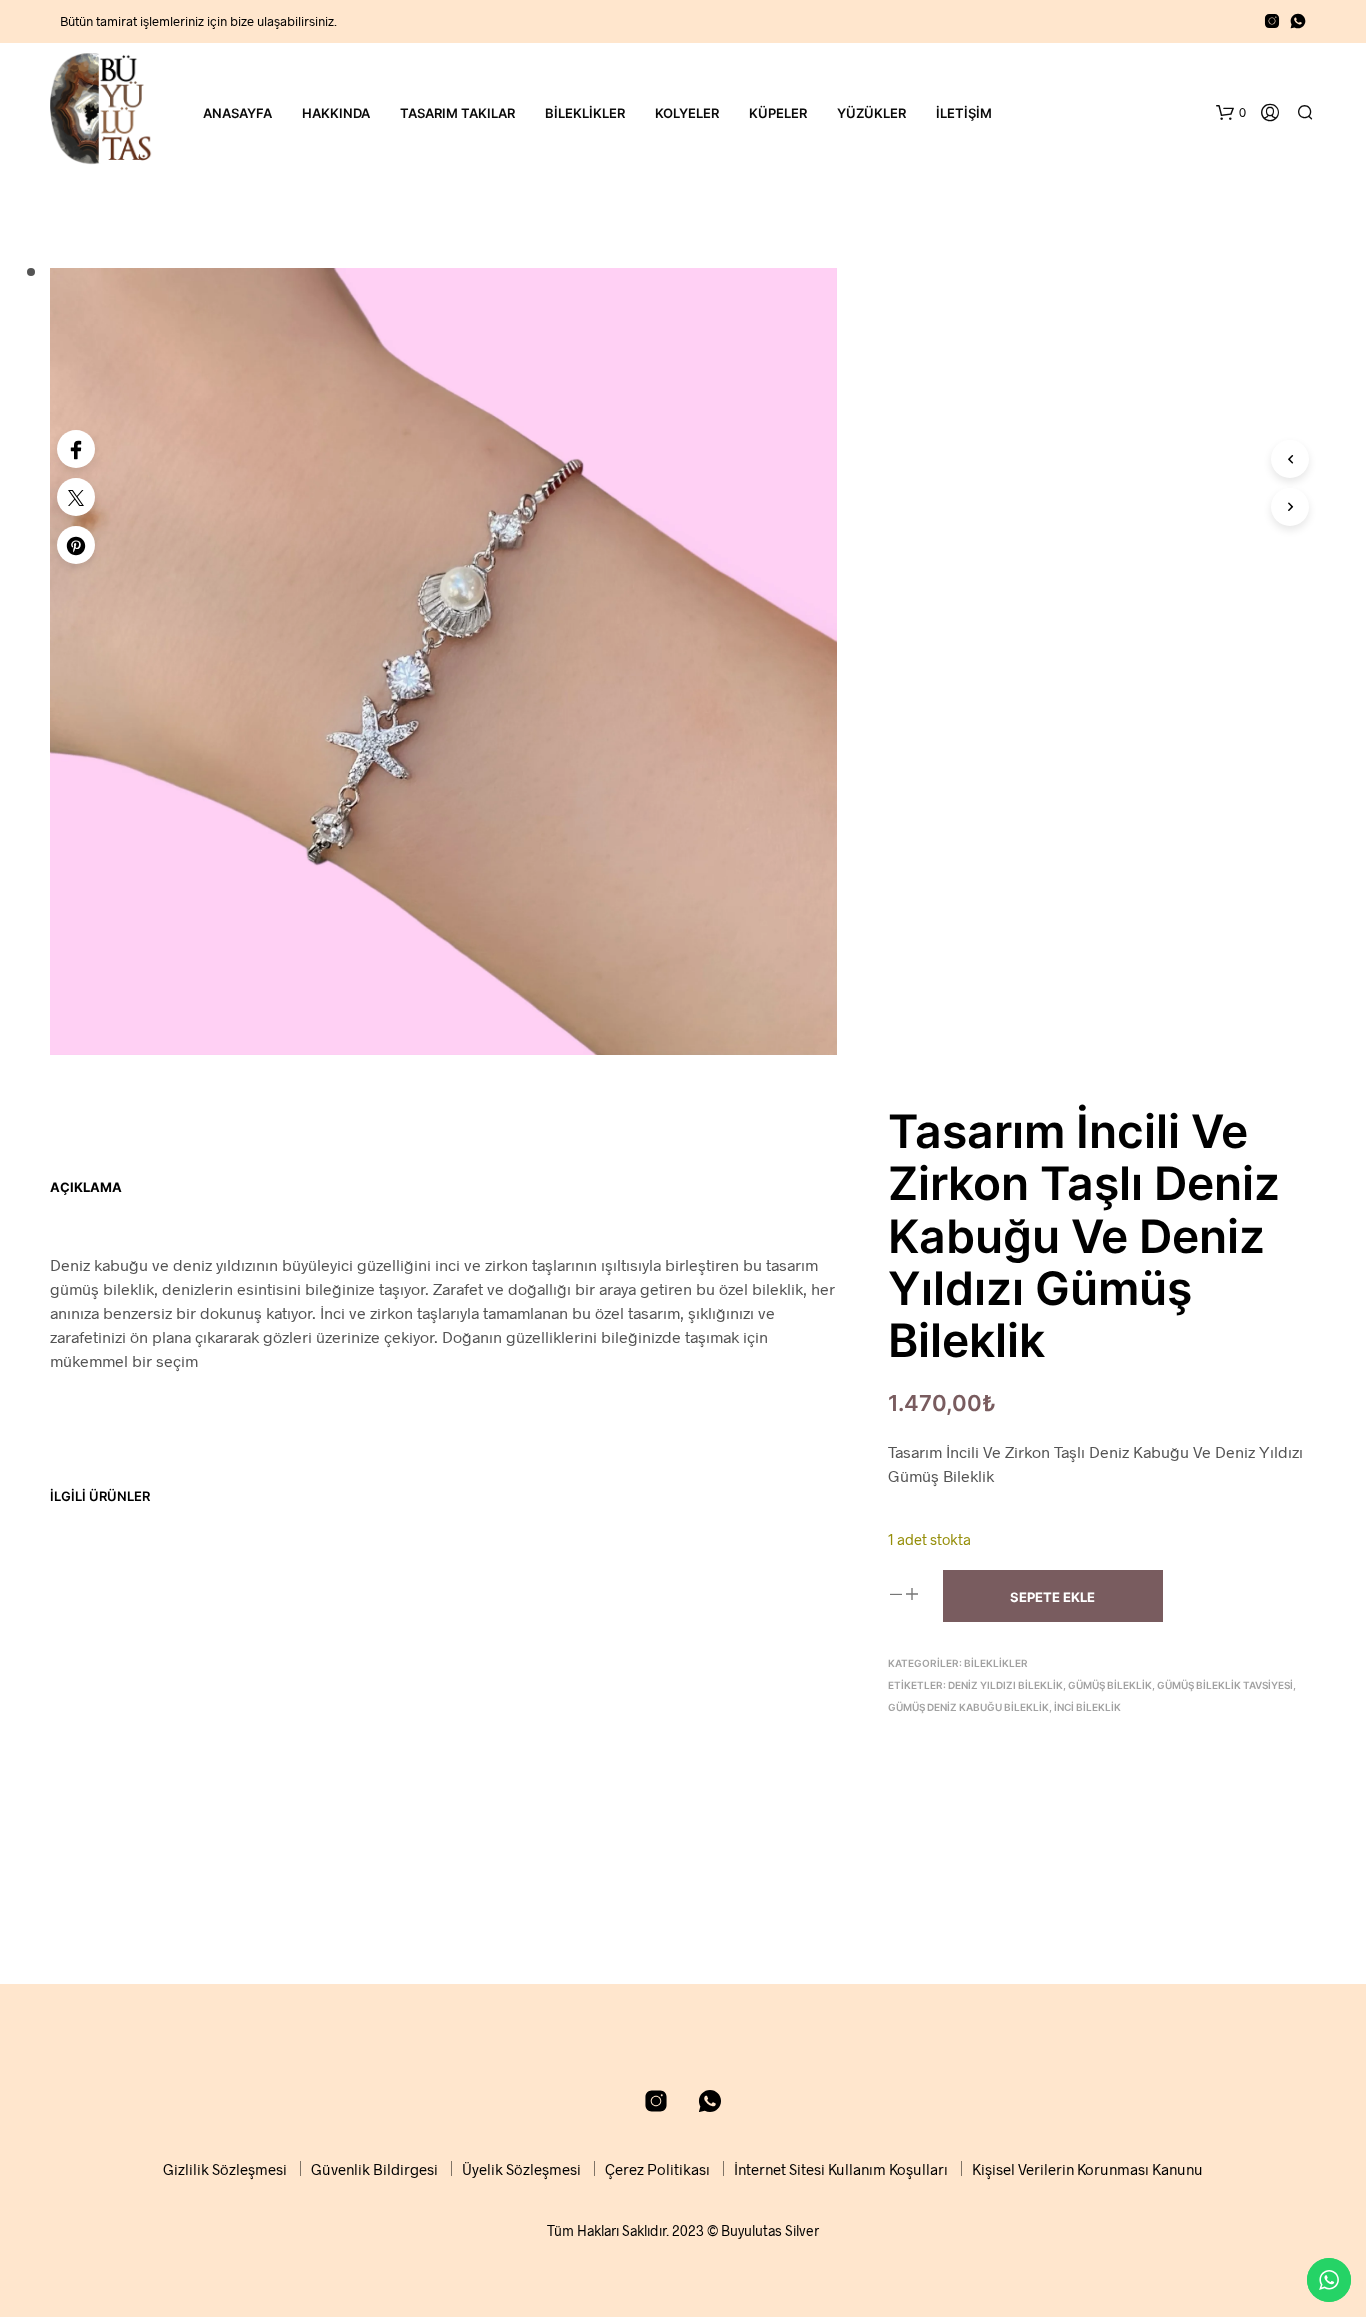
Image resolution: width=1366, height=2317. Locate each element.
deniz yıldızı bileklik (1005, 1685)
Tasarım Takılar (457, 113)
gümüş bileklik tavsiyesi (1225, 1685)
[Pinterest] (76, 545)
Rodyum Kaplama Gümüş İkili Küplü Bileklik (540, 1794)
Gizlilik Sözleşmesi (225, 2169)
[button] (1231, 113)
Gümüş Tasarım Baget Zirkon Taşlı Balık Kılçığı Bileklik (336, 1794)
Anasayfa (237, 113)
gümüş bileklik (1110, 1685)
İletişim (964, 113)
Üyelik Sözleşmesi (521, 2169)
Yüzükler (871, 113)
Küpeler (778, 113)
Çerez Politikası (657, 2169)
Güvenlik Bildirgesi (374, 2169)
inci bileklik (1087, 1707)
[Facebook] (76, 449)
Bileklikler (585, 113)
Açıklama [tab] (86, 1187)
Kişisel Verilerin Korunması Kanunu (1087, 2169)
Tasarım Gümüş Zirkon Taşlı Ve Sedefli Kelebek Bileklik (745, 1794)
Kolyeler (687, 113)
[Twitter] (76, 497)
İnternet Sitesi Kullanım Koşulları (841, 2169)
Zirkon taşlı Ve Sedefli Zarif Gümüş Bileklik (126, 1794)
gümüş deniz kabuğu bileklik (968, 1707)
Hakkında (336, 113)
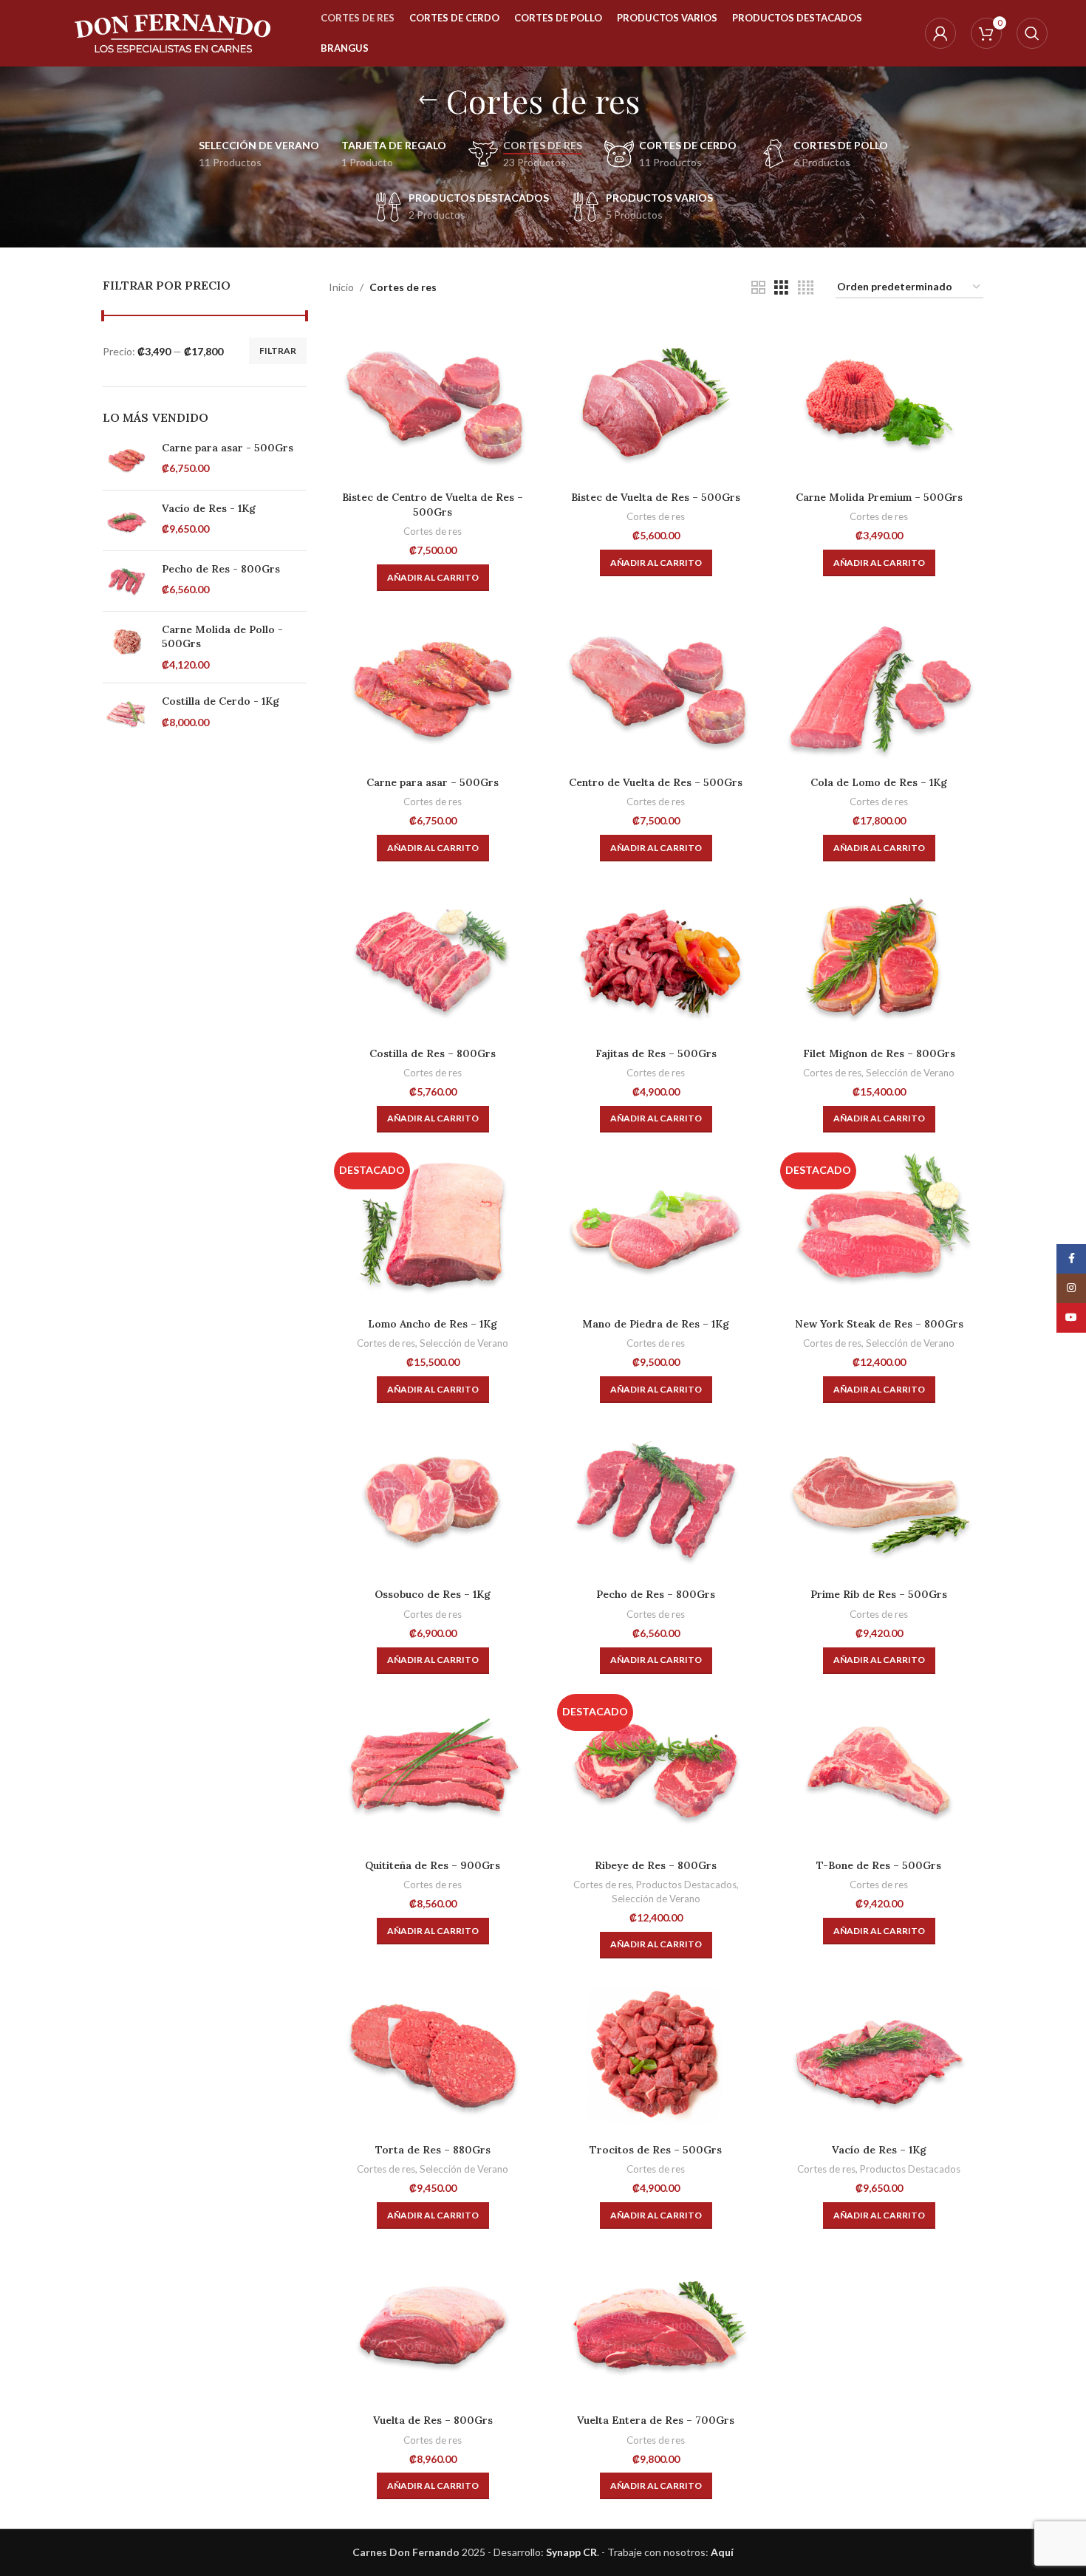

★ ★ ★ ★

What the task requires
Copy exactly what appears from the line holding "Tasarım Gümüş Zirkon" to the end of the material, keeping both end lines. Pictures are not part of the copy.

Exercise output
Tasarım Gümüş Zirkon Taşlı Ve Sedefli Kelebek Bileklik (745, 1794)
Kolyeler (687, 113)
[Twitter] (76, 497)
İnternet Sitesi Kullanım Koşulları (841, 2169)
Zirkon taşlı Ve Sedefli Zarif Gümüş Bileklik (126, 1794)
gümüş deniz kabuğu bileklik (968, 1707)
Hakkında (336, 113)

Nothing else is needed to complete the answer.